The Laws › Commandment #55
Commandment #55 · Positive · Sabbath & Holy Days

Observe Pesach Sheni — The Second Passover

פֶּסַח שֵׁנִי
Source: Numbers 9:11  ·  Maimonides, Sefer HaMitzvot, Positive #55

Numbers 9:6-13 records the only commandment in the Torah given in direct response to a human complaint. Men who had been ritually impure from contact with the dead asked Moses why they should be excluded from the Passover.

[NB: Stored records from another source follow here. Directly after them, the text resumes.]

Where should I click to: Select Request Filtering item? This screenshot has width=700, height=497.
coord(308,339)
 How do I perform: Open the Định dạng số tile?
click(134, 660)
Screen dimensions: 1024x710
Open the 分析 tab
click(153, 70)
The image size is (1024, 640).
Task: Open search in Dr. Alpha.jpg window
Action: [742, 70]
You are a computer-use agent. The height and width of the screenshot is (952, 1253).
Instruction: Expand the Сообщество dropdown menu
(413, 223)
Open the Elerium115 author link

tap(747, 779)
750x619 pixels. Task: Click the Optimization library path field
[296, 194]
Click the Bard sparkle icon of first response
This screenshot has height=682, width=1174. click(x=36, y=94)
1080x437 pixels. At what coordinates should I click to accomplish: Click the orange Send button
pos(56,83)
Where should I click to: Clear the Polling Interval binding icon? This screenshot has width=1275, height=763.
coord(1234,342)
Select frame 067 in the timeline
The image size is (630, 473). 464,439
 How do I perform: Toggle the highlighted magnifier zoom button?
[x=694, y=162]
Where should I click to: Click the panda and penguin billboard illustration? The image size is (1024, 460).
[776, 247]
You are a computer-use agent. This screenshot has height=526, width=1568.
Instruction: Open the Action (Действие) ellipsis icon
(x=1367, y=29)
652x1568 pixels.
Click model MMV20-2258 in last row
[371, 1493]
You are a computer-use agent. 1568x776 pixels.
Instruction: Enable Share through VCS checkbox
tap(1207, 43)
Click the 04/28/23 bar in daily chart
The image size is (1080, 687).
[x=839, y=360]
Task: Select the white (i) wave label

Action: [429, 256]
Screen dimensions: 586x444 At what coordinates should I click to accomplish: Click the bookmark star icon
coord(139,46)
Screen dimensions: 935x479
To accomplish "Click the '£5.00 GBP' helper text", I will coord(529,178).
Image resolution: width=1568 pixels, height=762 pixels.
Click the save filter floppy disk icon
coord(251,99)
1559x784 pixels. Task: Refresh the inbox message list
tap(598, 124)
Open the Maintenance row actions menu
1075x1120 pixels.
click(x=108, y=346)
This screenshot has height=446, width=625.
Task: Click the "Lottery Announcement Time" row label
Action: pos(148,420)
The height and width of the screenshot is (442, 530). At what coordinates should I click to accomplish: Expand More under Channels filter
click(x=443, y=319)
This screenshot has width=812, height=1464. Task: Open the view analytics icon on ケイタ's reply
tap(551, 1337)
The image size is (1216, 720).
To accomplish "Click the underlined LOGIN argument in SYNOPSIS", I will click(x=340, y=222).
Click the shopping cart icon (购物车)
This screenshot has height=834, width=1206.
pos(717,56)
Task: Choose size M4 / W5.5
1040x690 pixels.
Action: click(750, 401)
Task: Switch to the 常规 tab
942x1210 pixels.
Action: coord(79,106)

God's answer created an entire new commandment: a second Passover, one month later, for those who could not keep the first.

בַּחֹדֶשׁ הַשֵּׁנִי בְּאַרְבָּעָה עָשָׂר יוֹם בֵּין הָעַרְבַּיִם יַעֲשׂוּ אֹתוֹ
"The fourteenth day of the second month at even they shall keep it."

The Men Who Asked the Question That Created a Commandment

לָמָּה נִגָּרַע לְבִלְתִּי הַקְרִיב
"Wherefore are we kept back, that we may not offer an offering of the LORD in his appointed season?"

Numbers 9:6-7: "And there were certain men, who were defiled by the dead body of a man, that they could not keep the passover on that day: and they came before Moses and before Aaron on that day: And those men said unto him, We are defiled by the dead body of a man: wherefore are we kept back, that we may not offer an offering of the LORD in his appointed season among the children of Israel?"

Their question was not complaint but petition. They wanted to participate and were asking why they couldn't. Moses brought the question before God. God's response created Pesach Sheni. The second Passover exists because these men refused to accept exclusion without asking why.

God's Response: Provision for the Excluded

Numbers 9:10-12: God established the second Passover for those who were ritually impure or on a distant journey during the first. Same lamb, same matzah, same maror, same rules. One difference: no bones may be broken (same as the first) and it was observed one month later.

The Pesach Sheni provision is an expression of God's character: He does not permanently exclude those who were prevented from participating through legitimate circumstances. The man who could not keep the Passover because he was caring for the dead — a noble act in itself — was given another opportunity. The commandment honors both the seriousness of the original Passover and the mercy for those who could not keep it.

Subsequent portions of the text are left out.